The voices of Tax Policy Center's researchers and staff
To the surprise of nobody, President Obama has proposed new tax subsidies for businesses that hire additional workers by the end of the year. Structured as a payroll tax holiday, the plan would give companies a $5,000 credit against their share of Social Security payroll taxes for each net new hire, plus a “bonus” 6.2 percent credit for real increases in overall wages. Because the subsidy would be capped at $500,000, small business would be the big winner.
Think of this as a jobs version of cash for clunkers or the homebuyers’ credit. The explicit goal is to get employers to accelerate hiring into this year. An optimist would see this as a plan to jumpstart hiring and accelerate the virtuous demand cycle that usually kicks a sluggish economy into gear (the more people who go to work, the more likely they’ll buy stuff, and the more people companies will hire to make the stuff these new consumers want to buy). On the other hand, a cynic might say it is an effort to bail out terrified Democrats by paying companies to hire new workers before the November elections. It might even help Democrats take credit for hiring that was going to happen anyway. A jobs bill, true, but not quite what most of us have in mind.
This proposal would cost between $30 billion and $35 billion for this year alone. The White House won’t say publicly how many new jobs it expects to create, but administration officials expect a minimum of 600,000.
The problem with subsidies such as this is that they are exceedingly sloppy. A lot of money goes to those firms that would have hired anyway. This, in fact, was the experience with the homebuyers’ credit. It set off a flurry of new home sales last fall as buyers rushed to beat the deadline for getting the subsidy (Congress eventually extended it, but that's another story). Once the tax-generated boomlet ended, the market fell off the table in December.
The timing of today’s credit is very different than last winter when Obama proposed a different jobs tax incentive while the U.S. was in the depths of the recession. I was very skeptical then, in part because it was hard to imagine many firms hiring even with a tax holiday. Now, with the economy recovering (GDP grew by 5.7 percent in the fourth quarter of 2009), it is much more likely companies will take advantage of the credit. That’s the good news. It’s also the bad news, since more will also take the credit for doing what they would have done anyway.

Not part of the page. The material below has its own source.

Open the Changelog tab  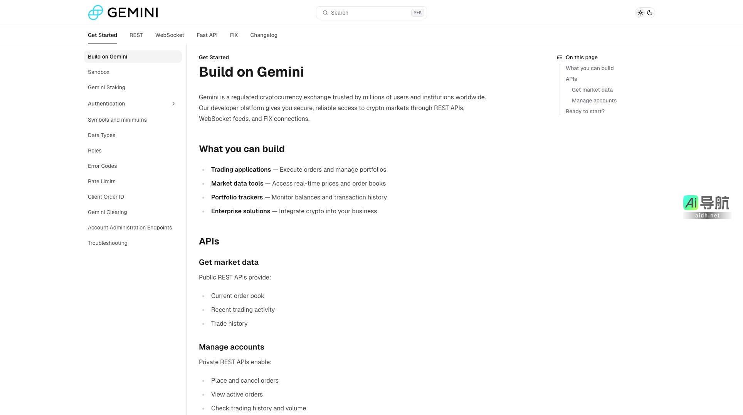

To its, um, credit, the White House seems to have carefully designed this version. It set reasonable anti-abuse rules (one can think of all sorts of ways unscrupulous firms could game this subsidy). On the other hand, it is trying to keep the credit simple, so it doesn’t discourage companies from participating.
Also, the last time Congres tried this in 1977-78, it turned out that relatively few businesses knew about the credit, but it should be much easier for Obama to get the word out. That too will create more both more gross hires and more free money.
CBO recently gave this design a good grade for boosting growth and employment. It concluded that a plan like this would increase GDP by somewhere between 40 cents and $1.30 for every dollar of budgetary cost. That’s not as good as increasing aid to the unemployed, but is comparable to boosting infrastructure spending. Creating new subsidies to jolt the labor market may not be great tax policy. But, if you are a Democratic office holder fixated on the top-line unemployment number, it might be the best option out there for some much desired personal security.